TradeWinds understands two 174,000-cbm vessels have been chartered to head to Asia with gas from Nigeria LNG (NLNG) under a new allocation to NNPC, better known as a tanker charterer.

The first spot cargo will leave in the second half of May for India, while a cargo bound for China will follow soon afterwards.

The buyers are not known, but there is optionality around the sales, a shipping source said.

The cargoes were confirmed last week.

NNPC, Africa’s largest energy company, is assigning the project to subsidiaries NNPC Shipping & Logistics and NNPC Trading.

The formerly state-controlled group has a 49% stake in NLNG.
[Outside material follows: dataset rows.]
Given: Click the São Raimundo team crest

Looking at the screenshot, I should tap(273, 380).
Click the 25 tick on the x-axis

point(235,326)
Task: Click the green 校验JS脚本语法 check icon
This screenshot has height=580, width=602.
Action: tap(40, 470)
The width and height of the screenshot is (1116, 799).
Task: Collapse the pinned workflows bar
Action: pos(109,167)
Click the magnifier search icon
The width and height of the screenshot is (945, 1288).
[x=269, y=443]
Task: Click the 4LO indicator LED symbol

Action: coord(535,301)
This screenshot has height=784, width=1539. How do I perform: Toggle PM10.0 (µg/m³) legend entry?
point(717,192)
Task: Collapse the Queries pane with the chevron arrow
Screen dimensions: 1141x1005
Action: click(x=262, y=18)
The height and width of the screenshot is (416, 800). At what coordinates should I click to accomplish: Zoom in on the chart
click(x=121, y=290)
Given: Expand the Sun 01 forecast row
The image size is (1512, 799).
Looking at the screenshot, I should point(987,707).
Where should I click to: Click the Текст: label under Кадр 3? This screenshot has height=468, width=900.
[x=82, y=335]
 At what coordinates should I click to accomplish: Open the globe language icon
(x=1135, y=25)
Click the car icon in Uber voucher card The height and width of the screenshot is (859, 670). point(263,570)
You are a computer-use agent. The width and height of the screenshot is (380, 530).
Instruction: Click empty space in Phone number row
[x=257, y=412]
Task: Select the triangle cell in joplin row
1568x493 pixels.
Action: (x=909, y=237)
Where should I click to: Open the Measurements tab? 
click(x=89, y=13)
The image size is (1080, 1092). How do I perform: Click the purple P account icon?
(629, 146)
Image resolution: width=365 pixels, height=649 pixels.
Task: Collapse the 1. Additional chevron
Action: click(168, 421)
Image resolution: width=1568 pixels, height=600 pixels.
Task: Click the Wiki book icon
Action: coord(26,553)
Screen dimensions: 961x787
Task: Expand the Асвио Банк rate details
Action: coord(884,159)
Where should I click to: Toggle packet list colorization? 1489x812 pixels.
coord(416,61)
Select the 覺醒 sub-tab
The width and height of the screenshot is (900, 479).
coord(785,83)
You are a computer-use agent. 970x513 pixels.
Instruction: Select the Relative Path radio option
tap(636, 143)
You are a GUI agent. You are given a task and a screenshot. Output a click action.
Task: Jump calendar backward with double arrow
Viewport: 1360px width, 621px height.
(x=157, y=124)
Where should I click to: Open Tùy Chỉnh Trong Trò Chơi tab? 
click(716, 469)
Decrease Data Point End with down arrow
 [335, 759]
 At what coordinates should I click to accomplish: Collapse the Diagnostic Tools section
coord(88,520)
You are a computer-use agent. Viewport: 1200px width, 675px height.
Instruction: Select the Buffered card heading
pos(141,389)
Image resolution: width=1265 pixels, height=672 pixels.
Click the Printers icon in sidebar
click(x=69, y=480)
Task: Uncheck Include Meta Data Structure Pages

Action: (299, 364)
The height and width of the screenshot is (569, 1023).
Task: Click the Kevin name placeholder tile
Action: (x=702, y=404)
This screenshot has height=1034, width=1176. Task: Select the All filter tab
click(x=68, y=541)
The source explained that NNPC is trying to further develop its trading and shipping capabilities.

NNPC declined to comment.

Spot rates for MEGI/XDF LNG carriers were quoted at $50,000 per day this week, down 7% over the past seven days.

Shipowner and charterer

NNPC is the owner of two floating production offloading and storage vessels and a tug.

In recent months, the group has been shipping crude to the country’s huge new Dangote refinery near Lagos.

NNPC has a 20% stake in Dangote Oil Refining Company, controlled by tycoon Aliko Dangote.

In 2023, Norway’s Golar LNG said it had signed a fresh head of terms with NNPC, agreeing on a framework for the joint development of specific gas fields as floating LNG projects.

NLNG’s technical ship management arm NLNG Ship Management Ltd handles a fleet of 23 LNG carriers, chartered to NLNG, and provides technical management to 11 — comprising seven steam turbine vessels and four dual-fuel diesel-electric ships.